> [Requirements]
For the interview on the return to the Second World War, decide whether each statement agrees with it, answering yes or no and quoting the deciding words: 1. Advanced Warfare arrived when near-future technology was part of the pop-culture zeitgeist. 2. Call of Duty had used a Second World War setting about five years earlier. 3. Dunkirk is named as a recent example.

> [Passage given]
---

CGMagazine: Why the decision to go back to the Second World War?

Michael Condrey: It’s interesting we had these really intense three year dev cycles and through the course of it you really try to respond to what the fans are saying to the studio and the franchise about what they want and what they’re interested in trying to be predictive about trends. It’s a really interesting exercise creatively to try and figure out what is going to excite fans three years down the road. Coming out of Advanced Warfare, that game was really positioned at a time when near-future technology had become the pop-culture zeitgeist. There were films like Edge of Tomorrow and Elysium and Oblivion. We didn’t know that when we first started we just wanted to tell this story and bring new exciting ways to play Call of Duty and that’s what was represented. At the end of that game the creative exercise followed that process, we started thinking about stories that were meaningful, stories that hadn’t been told in a while, new ways to have player play in the franchise that they love and we saw then this opportunity to use the greatest conflict in human history as a backdrop to go back to the Second World War where great stories hadn’t been told in at least a decade, and fast forward to today and I think we’re seeing again. We recently had Dunkirk as an example. That’s exciting to us because for many of us, myself included, it’s been 10–20 years since we’ve had a great piece of the Second World War entertainment and ten years for Call of Duty. In response to fans wanting to go back to more grounded, authentic boots-on-the-ground experience and for Sledgehammer games to get a chance to reboot the franchise and take it back to its beloved roots. We’re excited because right now it feels like absolutely the right game for Call of Duty at the right time for fans.

CGMagazine: Following that, what are the major differences from a development standpoint between a real historical setting and a fictional one where you have creative freedom to do whatever you like?

---

(Items in a dataset)
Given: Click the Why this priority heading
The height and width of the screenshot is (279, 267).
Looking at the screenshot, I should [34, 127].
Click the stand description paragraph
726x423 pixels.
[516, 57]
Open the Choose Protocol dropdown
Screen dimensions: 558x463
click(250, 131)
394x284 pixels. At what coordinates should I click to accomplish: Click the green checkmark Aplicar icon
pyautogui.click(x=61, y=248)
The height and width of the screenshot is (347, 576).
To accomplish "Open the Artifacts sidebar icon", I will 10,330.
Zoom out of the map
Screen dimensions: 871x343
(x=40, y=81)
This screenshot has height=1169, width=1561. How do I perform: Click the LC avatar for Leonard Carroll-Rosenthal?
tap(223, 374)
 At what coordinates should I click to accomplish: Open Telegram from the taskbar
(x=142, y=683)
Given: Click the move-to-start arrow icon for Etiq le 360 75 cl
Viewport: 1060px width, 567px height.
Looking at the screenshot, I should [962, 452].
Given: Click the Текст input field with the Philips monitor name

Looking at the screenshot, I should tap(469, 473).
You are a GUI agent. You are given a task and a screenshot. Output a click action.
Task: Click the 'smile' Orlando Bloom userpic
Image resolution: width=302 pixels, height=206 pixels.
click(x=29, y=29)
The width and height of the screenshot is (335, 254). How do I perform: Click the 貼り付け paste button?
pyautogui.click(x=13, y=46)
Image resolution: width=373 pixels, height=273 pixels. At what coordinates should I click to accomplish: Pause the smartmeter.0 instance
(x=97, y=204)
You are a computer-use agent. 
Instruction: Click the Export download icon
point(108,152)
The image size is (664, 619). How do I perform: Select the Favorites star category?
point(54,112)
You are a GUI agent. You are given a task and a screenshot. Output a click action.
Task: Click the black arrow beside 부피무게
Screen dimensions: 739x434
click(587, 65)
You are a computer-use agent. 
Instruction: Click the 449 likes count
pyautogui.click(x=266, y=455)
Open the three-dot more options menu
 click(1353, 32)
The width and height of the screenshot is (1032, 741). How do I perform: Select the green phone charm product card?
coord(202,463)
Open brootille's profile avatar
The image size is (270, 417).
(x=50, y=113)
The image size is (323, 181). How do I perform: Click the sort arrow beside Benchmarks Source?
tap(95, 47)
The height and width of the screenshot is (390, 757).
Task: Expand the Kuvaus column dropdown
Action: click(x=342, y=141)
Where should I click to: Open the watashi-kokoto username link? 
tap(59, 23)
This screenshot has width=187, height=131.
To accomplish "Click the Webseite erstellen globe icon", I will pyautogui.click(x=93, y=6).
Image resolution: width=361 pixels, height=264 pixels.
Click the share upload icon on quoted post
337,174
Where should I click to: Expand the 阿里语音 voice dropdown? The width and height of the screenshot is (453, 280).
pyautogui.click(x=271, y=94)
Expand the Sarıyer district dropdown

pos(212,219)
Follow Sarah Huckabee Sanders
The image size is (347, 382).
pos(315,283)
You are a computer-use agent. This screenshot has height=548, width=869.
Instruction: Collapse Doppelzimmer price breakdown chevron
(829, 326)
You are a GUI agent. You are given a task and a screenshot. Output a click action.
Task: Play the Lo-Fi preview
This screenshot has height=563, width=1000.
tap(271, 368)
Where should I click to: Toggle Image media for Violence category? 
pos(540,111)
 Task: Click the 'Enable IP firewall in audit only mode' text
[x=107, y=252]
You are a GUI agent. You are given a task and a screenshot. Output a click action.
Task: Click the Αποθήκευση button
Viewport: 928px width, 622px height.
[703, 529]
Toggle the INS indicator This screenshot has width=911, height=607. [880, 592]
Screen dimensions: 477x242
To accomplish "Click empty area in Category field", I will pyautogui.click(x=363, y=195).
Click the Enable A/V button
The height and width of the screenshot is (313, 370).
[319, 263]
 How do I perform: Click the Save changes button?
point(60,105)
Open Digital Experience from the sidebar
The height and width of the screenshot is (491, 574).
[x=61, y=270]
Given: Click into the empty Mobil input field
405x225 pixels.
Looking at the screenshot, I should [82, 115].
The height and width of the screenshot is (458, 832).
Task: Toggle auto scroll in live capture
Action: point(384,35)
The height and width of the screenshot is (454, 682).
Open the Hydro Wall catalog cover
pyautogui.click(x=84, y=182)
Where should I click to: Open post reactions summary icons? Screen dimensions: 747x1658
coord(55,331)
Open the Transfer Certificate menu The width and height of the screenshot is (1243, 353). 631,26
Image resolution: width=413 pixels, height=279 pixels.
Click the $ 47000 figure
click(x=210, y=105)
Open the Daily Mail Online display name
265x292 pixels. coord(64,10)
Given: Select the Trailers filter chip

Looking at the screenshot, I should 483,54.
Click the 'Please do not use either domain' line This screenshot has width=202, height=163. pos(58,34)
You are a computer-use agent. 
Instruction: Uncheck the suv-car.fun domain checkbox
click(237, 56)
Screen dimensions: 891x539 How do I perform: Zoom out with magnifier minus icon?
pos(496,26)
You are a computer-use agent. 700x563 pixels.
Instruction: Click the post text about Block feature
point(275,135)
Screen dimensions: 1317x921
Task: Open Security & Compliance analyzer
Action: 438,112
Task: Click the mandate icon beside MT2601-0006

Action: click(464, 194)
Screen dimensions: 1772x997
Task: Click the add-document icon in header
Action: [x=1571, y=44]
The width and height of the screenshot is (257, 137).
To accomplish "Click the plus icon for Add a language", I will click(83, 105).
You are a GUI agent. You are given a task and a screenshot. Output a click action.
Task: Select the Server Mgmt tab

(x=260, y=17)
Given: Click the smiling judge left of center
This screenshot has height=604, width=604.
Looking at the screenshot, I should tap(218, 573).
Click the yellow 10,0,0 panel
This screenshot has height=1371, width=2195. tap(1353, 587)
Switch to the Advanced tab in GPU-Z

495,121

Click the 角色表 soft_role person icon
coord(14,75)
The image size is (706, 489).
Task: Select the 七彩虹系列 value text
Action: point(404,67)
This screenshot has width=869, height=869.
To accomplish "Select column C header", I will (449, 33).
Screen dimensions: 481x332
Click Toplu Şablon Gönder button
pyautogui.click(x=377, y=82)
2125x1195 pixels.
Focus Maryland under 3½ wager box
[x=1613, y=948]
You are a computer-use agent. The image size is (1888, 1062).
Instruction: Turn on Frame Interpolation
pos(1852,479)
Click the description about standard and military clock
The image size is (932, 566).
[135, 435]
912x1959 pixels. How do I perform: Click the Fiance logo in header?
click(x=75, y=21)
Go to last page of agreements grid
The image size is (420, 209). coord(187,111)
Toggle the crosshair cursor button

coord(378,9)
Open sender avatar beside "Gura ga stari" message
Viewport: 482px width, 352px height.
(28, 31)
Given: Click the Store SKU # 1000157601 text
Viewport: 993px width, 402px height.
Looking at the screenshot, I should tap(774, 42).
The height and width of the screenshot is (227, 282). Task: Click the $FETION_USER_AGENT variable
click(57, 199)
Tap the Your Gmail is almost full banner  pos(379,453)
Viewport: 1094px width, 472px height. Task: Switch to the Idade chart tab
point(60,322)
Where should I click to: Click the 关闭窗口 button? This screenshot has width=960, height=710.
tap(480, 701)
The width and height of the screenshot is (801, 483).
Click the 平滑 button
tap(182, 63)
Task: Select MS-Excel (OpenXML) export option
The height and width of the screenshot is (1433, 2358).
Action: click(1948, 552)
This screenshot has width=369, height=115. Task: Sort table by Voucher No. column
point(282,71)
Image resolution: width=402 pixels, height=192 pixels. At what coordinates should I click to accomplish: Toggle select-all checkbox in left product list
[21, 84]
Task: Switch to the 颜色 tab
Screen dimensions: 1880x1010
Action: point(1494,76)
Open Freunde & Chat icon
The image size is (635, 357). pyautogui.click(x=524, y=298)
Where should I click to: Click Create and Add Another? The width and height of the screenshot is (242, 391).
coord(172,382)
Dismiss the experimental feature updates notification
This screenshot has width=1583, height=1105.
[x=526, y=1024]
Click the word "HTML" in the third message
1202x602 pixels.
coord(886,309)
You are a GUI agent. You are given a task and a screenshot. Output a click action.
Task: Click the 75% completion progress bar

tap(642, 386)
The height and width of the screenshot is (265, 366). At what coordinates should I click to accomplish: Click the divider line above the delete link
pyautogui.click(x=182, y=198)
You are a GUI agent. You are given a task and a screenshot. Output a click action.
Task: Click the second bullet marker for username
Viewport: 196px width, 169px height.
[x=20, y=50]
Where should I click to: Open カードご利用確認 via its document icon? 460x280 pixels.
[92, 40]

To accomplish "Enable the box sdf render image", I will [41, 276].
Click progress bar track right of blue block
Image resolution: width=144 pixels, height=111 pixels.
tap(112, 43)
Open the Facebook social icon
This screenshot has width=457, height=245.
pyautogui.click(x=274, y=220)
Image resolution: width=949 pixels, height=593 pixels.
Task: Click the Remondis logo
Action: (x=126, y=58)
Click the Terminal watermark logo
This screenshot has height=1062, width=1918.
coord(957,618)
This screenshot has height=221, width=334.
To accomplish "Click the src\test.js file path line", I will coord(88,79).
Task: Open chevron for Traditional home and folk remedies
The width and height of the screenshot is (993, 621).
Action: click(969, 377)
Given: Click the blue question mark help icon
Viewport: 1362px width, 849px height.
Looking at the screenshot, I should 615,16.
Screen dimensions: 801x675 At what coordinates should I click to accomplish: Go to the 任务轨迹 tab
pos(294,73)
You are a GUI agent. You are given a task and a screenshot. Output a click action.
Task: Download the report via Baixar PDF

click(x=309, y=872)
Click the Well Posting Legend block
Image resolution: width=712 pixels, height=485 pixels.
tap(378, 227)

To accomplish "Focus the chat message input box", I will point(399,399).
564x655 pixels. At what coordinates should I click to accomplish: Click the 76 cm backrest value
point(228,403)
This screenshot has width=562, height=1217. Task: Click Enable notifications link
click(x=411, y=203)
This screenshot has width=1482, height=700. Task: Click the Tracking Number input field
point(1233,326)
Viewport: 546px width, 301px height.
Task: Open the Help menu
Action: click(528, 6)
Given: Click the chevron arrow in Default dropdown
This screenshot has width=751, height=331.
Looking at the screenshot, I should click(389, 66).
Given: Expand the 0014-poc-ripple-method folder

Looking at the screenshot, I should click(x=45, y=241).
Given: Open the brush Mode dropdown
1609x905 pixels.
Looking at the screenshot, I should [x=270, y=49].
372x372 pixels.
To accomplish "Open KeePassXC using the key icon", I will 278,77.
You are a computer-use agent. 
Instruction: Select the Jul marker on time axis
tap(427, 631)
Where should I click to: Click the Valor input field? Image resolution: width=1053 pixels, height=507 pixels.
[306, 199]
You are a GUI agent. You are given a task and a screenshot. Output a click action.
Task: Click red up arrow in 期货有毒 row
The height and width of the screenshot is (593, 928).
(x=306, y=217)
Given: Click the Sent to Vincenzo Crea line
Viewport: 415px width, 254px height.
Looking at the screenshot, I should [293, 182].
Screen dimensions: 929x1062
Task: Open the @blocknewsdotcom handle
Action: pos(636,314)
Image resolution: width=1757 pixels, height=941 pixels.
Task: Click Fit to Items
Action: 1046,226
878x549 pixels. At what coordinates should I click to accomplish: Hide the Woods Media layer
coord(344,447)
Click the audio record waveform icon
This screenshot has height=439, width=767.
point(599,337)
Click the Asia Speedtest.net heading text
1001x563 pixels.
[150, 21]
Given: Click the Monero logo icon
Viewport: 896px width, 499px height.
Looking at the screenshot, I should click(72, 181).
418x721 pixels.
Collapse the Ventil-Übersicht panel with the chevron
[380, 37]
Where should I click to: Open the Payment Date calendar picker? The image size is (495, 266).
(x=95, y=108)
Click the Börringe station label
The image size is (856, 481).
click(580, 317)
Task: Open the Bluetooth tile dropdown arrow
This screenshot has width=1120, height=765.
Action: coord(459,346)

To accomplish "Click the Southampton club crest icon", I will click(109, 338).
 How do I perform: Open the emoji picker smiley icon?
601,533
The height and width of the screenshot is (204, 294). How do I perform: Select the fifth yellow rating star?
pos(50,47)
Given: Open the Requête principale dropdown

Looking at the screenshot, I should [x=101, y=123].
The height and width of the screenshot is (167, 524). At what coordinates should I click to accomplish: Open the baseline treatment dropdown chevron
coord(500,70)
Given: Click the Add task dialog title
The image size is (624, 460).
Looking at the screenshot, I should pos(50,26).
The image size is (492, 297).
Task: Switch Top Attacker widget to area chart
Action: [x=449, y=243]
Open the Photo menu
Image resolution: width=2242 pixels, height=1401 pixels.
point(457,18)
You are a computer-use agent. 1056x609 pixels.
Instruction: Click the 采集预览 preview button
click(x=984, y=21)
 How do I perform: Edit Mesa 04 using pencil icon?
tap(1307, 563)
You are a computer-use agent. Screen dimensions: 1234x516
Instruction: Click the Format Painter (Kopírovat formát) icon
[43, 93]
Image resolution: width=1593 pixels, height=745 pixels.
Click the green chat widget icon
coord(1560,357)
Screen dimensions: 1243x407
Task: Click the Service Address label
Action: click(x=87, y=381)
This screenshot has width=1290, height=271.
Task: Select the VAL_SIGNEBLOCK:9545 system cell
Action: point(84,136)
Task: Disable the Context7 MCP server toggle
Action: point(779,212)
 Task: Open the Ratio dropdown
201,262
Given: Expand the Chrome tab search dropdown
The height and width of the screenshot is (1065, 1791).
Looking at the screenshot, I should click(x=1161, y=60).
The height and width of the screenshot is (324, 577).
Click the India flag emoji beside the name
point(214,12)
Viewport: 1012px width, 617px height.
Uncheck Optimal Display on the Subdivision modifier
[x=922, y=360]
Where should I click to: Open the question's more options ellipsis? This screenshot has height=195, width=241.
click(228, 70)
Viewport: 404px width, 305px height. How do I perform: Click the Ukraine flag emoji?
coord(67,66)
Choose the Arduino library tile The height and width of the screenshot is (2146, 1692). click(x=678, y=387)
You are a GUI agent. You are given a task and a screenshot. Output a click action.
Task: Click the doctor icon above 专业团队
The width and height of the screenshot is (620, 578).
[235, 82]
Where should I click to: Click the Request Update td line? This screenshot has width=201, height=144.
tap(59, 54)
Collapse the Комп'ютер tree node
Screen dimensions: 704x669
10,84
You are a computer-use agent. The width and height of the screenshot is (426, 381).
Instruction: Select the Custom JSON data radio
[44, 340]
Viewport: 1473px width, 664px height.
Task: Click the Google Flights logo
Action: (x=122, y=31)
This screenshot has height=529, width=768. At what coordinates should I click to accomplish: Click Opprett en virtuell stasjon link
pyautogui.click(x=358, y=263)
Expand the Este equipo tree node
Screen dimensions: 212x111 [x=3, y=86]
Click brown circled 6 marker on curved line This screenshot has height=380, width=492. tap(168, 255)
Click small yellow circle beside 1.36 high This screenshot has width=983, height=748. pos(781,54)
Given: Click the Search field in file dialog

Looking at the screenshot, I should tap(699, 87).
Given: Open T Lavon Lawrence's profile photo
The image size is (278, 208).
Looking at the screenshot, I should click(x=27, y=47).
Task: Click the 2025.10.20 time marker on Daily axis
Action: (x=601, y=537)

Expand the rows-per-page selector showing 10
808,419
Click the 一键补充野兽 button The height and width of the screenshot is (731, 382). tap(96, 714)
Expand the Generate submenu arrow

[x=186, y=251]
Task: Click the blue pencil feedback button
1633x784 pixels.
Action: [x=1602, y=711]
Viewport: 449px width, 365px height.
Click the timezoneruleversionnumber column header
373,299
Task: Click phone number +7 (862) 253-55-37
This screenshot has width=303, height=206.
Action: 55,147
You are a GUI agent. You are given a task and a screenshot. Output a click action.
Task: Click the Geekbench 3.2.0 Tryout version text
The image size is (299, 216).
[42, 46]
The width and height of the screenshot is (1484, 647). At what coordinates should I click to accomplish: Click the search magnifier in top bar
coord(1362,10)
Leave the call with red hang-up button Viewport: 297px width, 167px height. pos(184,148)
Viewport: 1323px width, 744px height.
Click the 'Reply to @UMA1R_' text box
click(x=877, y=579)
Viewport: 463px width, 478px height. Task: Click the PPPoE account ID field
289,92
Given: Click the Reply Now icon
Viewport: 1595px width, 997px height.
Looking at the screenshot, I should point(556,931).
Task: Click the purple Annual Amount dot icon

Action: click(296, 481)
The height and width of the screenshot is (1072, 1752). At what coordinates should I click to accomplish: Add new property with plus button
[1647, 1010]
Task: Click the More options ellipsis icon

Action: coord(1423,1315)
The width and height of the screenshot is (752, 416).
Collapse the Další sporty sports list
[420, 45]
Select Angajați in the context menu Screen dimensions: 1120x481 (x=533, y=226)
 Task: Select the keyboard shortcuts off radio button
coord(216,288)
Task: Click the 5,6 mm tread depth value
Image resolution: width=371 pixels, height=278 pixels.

---

> [Written solution]
1. Yes: "that game was really positioned at a time when near-future technology had become the pop-culture zeitgeist"
2. No: "ten years for Call of Duty"
3. Yes: "We recently had Dunkirk as an example."